As the years have gone by, those A-Side tracks have grown to become my favorites, magically transporting me back to sun-dappled autumn afternoons in my dorm room at the University of Arizona. I may not have liked the album, but damn I played the hell out of it because it was Donna!

The B-side contained three more tracks (a more traditional mix of soul/disco that were good, but not as good as the flip side) before culminating in the still-amazing I Feel Love.

 

Aural Surprises

A few weeks ago I found myself wondering, "Was Billy Idol's White Wedding ever actually released on white vinyl?"

Which would only make sense, right?

A quick trip to Discogs answered that question, and $15 later it's in my collection.

Along the same, "I wonder if…" lines, the other day I was listening to The Peter Jacques Band's Fire Night Dance (all four cuts on the LP massive disco hits back in 1979) and started wondering if they'd done anything thereafter. Once again I headed over to Discogs, and discovered that indeed, they had a followup release in 1980 called Welcome Back. Were they gone?

Anyhow, the album cover looked familiar, so I either had it in my collection back in the day and somehow neglected to catalog it at the time, or it was one of those I'd heard in the clubs, saw in a record store, and decided it really wasn't worth spending $5.99 on.

I went over to Spotify, not really expecting to find it there, but I was pleasantly surprised to find it—along with a couple other releases that I'll explore at another time.

In tone and tempo, in a lot of ways it reminds me of Rice and Beans, another group from the era I only became acquainted with a few years ago. It has that definite not-disco but also not-quite-dance-music sound of the early 80s. It's not bad. It's not great. Welcome Back and Exotical L.Y. are catchy tunes. But I definitely understand why at the time I didn't add it to my collection—or if I did, it slipped under the radar when the time came to catalog it.

My Top 30 Dance Tunes

I found this lurking in some very old archives tonight; something that I created in Microsoft Front Page, of all things. The HTML doesn't translate well into WordPress, which is why the text isn't lining up with the top of the images. I've struggled with trying fix that for hours now, and frankly it's not worth messing with any more considering how few people actually ever look at this.

But these are still my favorite dance tunes of the era…

 

Barbara Pennington: 24 Hours a Day

(Ian Levin/D.R. Leake) 1977 / 9:22

United Artists UA-DW928-C, 33 rpm

This was the first "disco single" I ever bought, after finally getting up enough nerve to go up to the DJ at Jekyll's and ask what he was playing.  It still conjures up memories of that particular Tucson watering hole and my first, fateful steps into coming out.

 

Claudja Barry: Boogie Woogie Dancin' Shoes(M. Bjoerklund/J. Evers/Keith. Forsey 1979 / 7:52

Chrysalis CDS 2316, 33 rpm

After twenty nearly 40 years, this song still rocks and has enough energy to propel itself well into the next century.  An absolute disco classic.

☆ ☆ ☆ ☆

→ **TASK GOAL**: Pick up the blog post about disco records after its final sentence and keep writing it. The rows that follow the blog post about disco records play no part in the work.

→ **DATA EXCERPTS**:
☆ ☆ ☆ ☆

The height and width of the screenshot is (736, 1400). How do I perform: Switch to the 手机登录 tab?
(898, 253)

☆ ☆ ☆ ☆

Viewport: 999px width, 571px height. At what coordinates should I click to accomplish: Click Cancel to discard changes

☆ ☆ ☆ ☆

→ **EXERCISE OUTPUT**:
Fun Fun: Color My Love(D. Raimondi/L. Pignagnoli/I. Spagna) 1984 / 7:40

TSR Records TSR836, 33 rpm

A great, high-energy tune that has stood up to the test of time.

 

Carrie Lucas: Dance With You

(K. Gardner) 1979 / 6:26 Solar Records YD-11483, 33 rpm 

Another absolute classic from the summer of 1979.

 

Linda Clifford: Don't Come Cryin' To Me

(M. Gore/D. Pitchford) 1981 / 6:38

Capitol Records 8531, 33 rpm

A classic by an absolute Diva of Disco.  The memory which sticks in my mind the strongest about this song is looking down from the DJ booth at Hotbods during one of several photo shoots, seeing a sea of leathermen down below dancing to the beat.  A definite song with attitude.

 

ABBA: Lay All Your Love On Me ("A Raul Dance Mix")

(Andersson/Ulvaeus) 1980 / 7:50

Disconet Program Service Vol 4. Program 1, MWDN401A, 33 rpm

The much sought-after infamous Disconet Remix of the ABBA original.  The only way I can describe this disk is to call it an aural orgasm.  I first heard it while dancing with a very hot blond-haired stud-muffin one night at Hotbods in the spring of 1981.  I was expecting the usual ABBA tune, when all of a sudden we get blown away with the Bang!Bang!Bang! of the remix.  The music, the lights, the crowd, the moment, all combined to make this an incredible record for me.

 

D.C. LaRue: Let Them Dance

(D.C. LaRue) 1978 / 9:15

Casablanca NBD20136DJ, 33 rpm

An absolutely incredible remix.

 

 

Front Page: Love Insurance

(S. Plotnicki/E. Rubin) 1979 / 8:00

Panorama Records YD-11677, 33 rpm

Another classic from the summer of 1979, probably the creative peak of the disco era.  It has it all: great orchestration, great female vocals, wonderful production values…in short, everything to earmark it as an all-time favorite!

 

Magnifique: Magnifique

(Monn/Ludemann/Dahmen) 1981

Siamese Records SIA-001, 33 rpm

During the spring of 81 I was living in Tucson and making weekend pilgrimages back to Phoenix to go to Hotbods.  On several of those trips, Steve made tapes of his night's set which he gave to me.  On one of them was my first exposure to Magnifique.  I hadto have it in my collection.  It wasn't in any of the stores in Phoenix or Tucson, but I was able to locate it via a store in California.  This was to mark the beginning of a long—and expensive—relationship with Ron's Records in Los Angeles.

 

Limahl: Never Ending Story

(Giorgio Moroder/Keith Forsey) 1984 / 6:09

EMI America V-7854-1

A very hard-to-find record from the soundtrack of the film of the same name.  This piece of vinyl was difficult to find in 1984; fifteen years later next to impossible.  I have my friend Ken to thank for selling me his copy.

 

Taka Boom: Red Hot

If I ever find the actual released version of this record I can post the specifics, but for now we'll have to do with the fact this is a test pressing and I don't have credits, catalog numbers or times.   Apparently this isn't one of Taka's more popular records, although I do remember it filling the dance floor.  It was part of Steve's set the first night he was invited to be on a show called "Sunday with the Spinners" on KXTC "Disco 92" in Phoenix during the summer of 1979.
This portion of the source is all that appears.